The problem
Which of the lines below contain the string "pyautogui"? Pull out each of those lines and copy it in full.

══ Data entries

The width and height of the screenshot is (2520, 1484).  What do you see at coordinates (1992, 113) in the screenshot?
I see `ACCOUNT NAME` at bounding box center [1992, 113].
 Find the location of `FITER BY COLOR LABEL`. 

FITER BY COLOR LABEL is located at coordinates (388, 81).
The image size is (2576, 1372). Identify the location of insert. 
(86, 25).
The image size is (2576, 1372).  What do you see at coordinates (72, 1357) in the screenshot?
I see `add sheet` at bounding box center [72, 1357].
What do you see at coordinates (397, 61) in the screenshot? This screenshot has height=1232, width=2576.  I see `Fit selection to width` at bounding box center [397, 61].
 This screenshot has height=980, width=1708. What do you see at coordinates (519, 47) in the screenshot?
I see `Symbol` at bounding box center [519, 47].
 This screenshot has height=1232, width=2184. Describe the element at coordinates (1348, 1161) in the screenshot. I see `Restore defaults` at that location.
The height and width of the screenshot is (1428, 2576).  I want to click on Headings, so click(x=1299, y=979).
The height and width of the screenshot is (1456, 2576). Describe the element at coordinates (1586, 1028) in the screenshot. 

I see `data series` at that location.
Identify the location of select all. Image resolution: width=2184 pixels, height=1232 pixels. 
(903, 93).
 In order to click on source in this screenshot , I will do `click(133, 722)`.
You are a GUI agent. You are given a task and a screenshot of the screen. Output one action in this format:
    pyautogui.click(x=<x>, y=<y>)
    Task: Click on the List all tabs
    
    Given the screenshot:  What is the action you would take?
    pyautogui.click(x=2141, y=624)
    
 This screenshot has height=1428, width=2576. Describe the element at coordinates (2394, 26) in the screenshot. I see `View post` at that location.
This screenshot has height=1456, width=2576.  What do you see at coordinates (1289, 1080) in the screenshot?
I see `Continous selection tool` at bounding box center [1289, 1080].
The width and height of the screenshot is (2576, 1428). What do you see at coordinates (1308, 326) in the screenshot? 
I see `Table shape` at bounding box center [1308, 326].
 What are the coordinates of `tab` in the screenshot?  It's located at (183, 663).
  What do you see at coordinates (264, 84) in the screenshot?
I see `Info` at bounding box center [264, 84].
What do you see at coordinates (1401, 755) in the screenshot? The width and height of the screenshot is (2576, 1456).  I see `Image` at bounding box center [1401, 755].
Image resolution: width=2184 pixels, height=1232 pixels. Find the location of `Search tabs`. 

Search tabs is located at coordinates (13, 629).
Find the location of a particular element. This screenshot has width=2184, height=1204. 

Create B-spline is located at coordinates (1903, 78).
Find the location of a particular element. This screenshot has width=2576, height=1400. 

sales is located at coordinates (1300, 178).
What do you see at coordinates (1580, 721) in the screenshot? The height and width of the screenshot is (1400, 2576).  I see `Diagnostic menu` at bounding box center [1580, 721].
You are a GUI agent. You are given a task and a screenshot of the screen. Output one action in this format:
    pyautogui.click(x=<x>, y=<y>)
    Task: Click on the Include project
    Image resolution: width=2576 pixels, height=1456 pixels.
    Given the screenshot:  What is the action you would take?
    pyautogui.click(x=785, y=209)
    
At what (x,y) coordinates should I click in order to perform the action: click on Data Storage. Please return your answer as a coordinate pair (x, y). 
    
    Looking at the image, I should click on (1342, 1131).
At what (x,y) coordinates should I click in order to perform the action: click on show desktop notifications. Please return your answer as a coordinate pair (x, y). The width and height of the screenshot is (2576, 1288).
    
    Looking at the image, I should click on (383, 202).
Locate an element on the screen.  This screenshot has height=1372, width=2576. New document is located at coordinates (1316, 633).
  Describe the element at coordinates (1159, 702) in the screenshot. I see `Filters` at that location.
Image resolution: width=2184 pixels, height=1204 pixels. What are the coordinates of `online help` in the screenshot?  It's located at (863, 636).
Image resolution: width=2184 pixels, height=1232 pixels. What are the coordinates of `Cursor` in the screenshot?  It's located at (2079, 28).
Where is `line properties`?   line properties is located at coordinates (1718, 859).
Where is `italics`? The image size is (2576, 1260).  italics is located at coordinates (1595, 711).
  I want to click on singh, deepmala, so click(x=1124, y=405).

════

Reply to the exercise
    pyautogui.click(x=<x>, y=<y>)
    pyautogui.click(x=2141, y=624)
    pyautogui.click(x=<x>, y=<y>)
    pyautogui.click(x=785, y=209)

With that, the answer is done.